## EXERCISE DIRECTIONS
Your reply should consist only of the lines from the one with "You are a computer-use" through the end of the entries, transcribed exactly. Pictures stay out.

** Opening RECORDS FOR THE EXERCISE block **

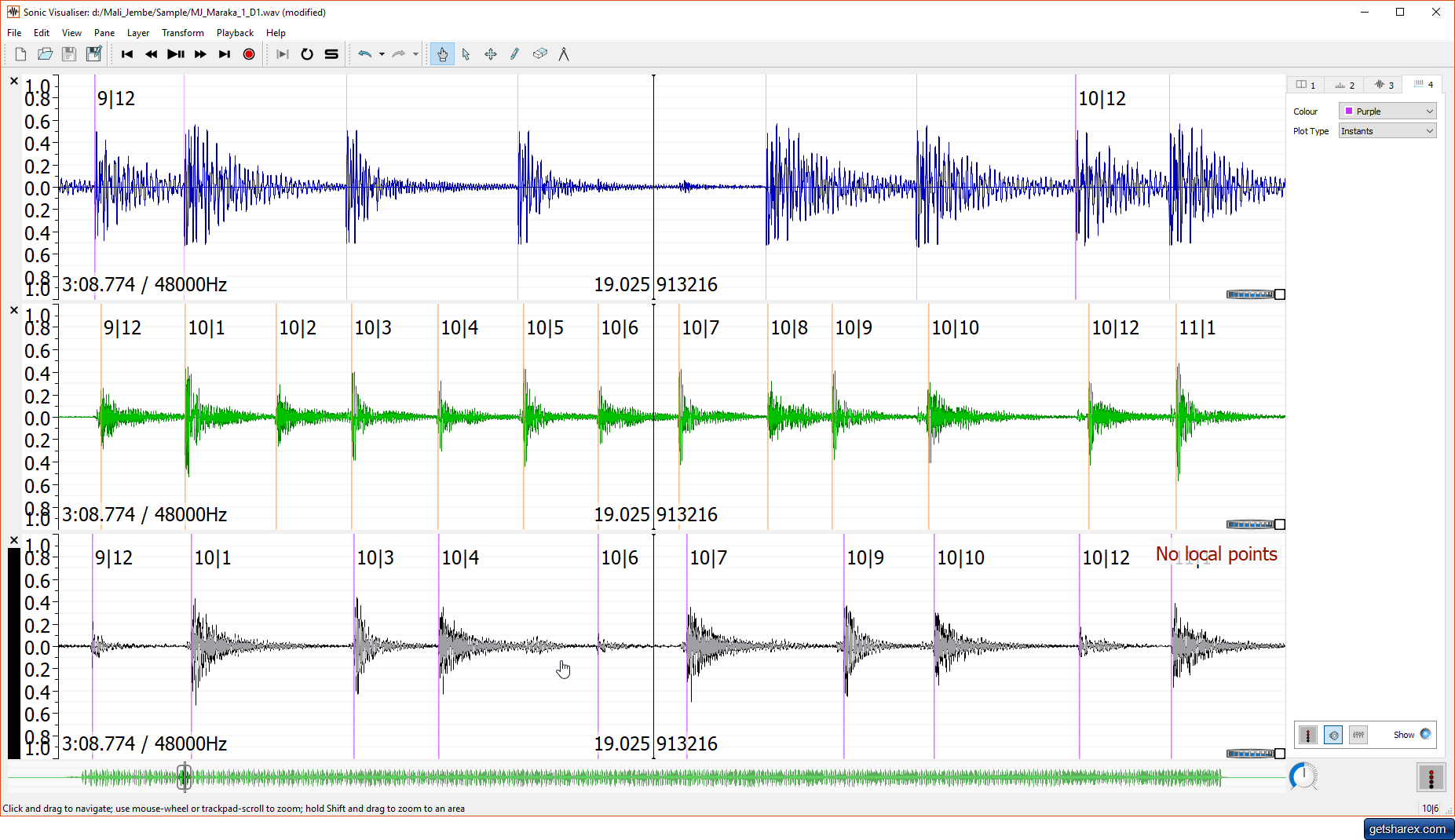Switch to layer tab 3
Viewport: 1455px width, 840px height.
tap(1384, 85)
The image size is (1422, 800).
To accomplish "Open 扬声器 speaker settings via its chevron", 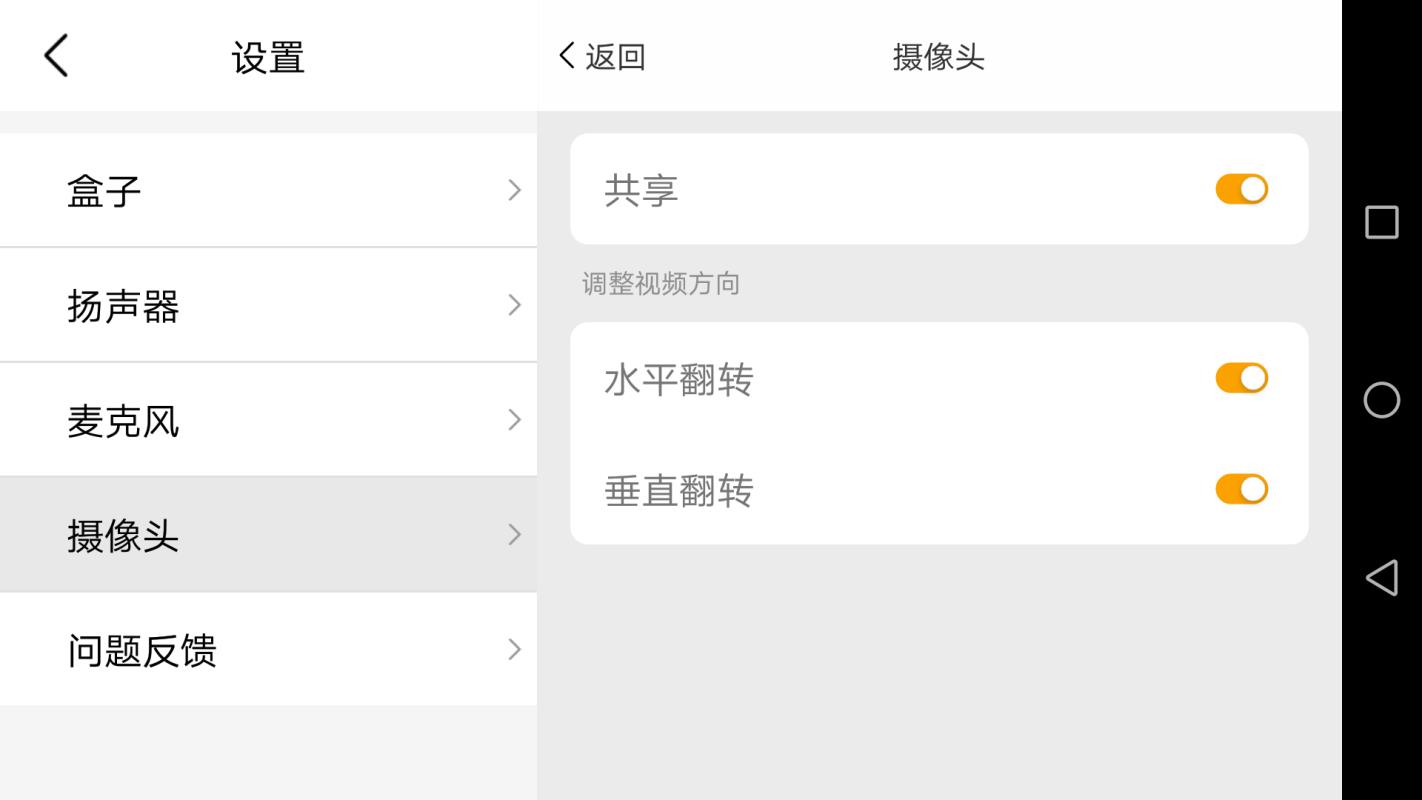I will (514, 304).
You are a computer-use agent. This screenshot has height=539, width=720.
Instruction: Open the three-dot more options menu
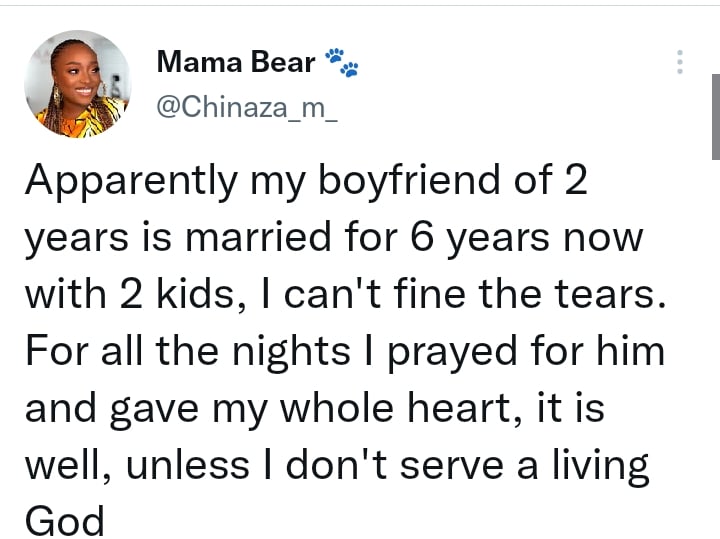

** Closing RECORDS FOR THE EXERCISE block **

## EXERCISE ANSWER
You are a computer-use agent. This screenshot has height=539, width=720.
Instruction: Open the three-dot more options menu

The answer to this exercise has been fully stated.